一般に、持続菌血症(persistent bacteremia)は菌が間断なく流血中を循環している病態であり、感染性心内膜炎に代表される。血管グラフト感染、感染性動脈瘤、化膿性血栓症でも持続的菌血症を示すことがある[2]。感染性心内膜炎による菌血症は、グラム陽性球菌(特に黄色ブドウ球菌)によるものが81.5%を占めるが、HACEK(ヘモフィルス・パラフロフィルス、アクチノバチルス・アクチノミセテムコミタンス、カーディオバクテリウム・ホミニス、エイケネラ・コロデンス、キンゲラ・キンゲ)と呼ばれるグラム陰性菌による感染性心内膜炎も少数ながら見られる[3]。また血管グラフト感染についてもブドウ球菌によるものが約80%を占めるものの、グラム陰性桿菌(主に大腸菌、緑膿菌、クレブシエラ属)による血管グラフト感染も報告されている[4]。またグラム陰性菌特有の持続菌血症としては、ブルセラ症や腸チフスなどの全身性の細菌感染2、エンテロバクターが知られている[5]。
グラム陰性桿菌による持続菌血症のリスクファクターについて、私が調べた範疇では、該当する症例が8例と少なすぎるために十分な解析できなかった1という報告があったのみであった。また20人のグラム陰性桿菌の持続菌血症患者を観察した研究では、消化管由来の腹腔内膿瘍(8人)、腎由来の膿瘍(4人)、血管内感染(3~5人)、肺膿瘍(2人)、汚染された輸液(1人)、感染した切断端(1人)が原因であったという報告があるが[6]、この論文は1973年に出版されており、現状の医療状況を反映しているとはいいがたい。したがって、グラム陰性桿菌の持続菌血症の時に疑うべき原因について、感染性心内膜炎や血管グラフト感染、感染性動脈瘤、化膿性血栓症、膿瘍などがあげられるものの、その原因別の頻度はわからなかった。
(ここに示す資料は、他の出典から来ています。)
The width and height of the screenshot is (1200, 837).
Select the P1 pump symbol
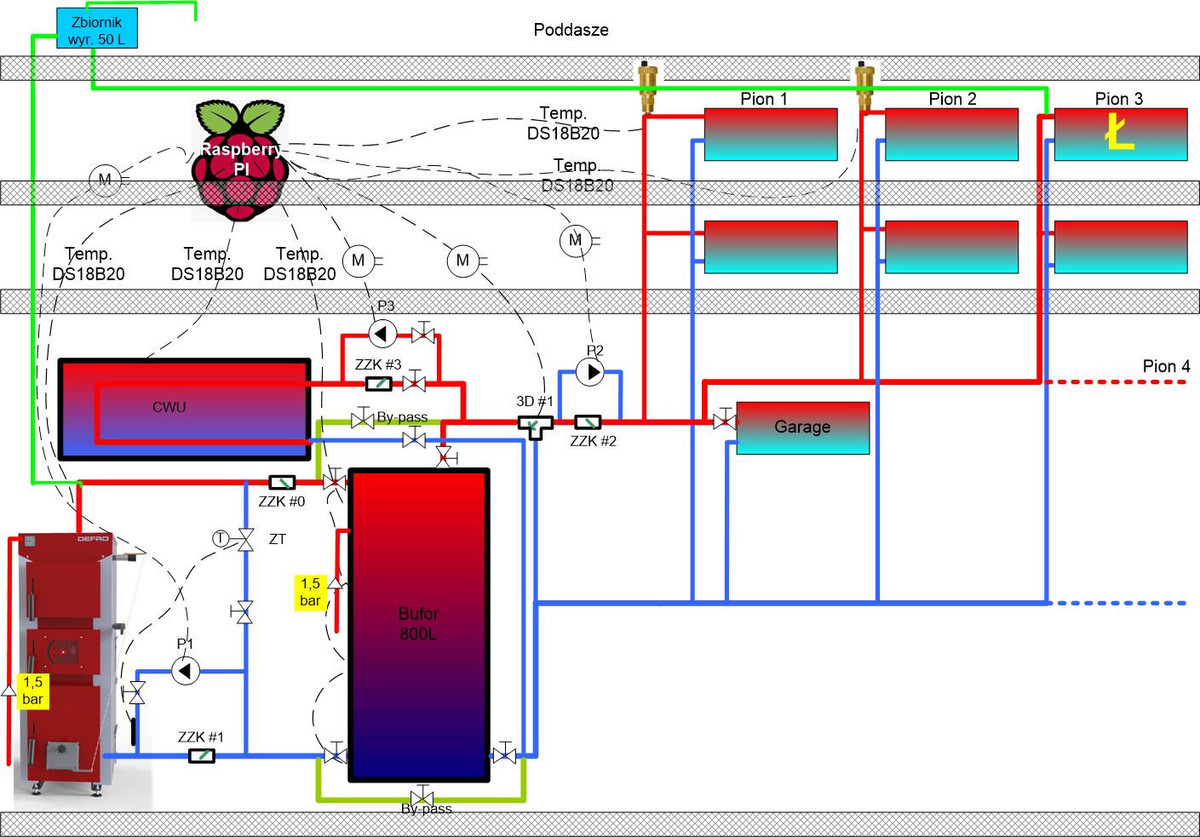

[1] Christina N Canzoneri, et. al., Follow-up Blood Cultures in Gram-Negative Bacteremia: Are They Needed? Clin Infect Dis. 2017; 65, 11, S1776–1779
[2] Seifert H : The clinical importance of microbiological findings in the diagnosis and management of blood stream infections. Clin Infect Dis. 2009 ; 48 : S238-245
[3] Murdoch DR, et. al., Clinical presentation, etiology, and outcome of infective endocarditis in the 21st century: The International Collaboration on Endocarditis-Prospective Cohort Study. Arch Intern Med. 2009 Mar 9;169(5):463-73.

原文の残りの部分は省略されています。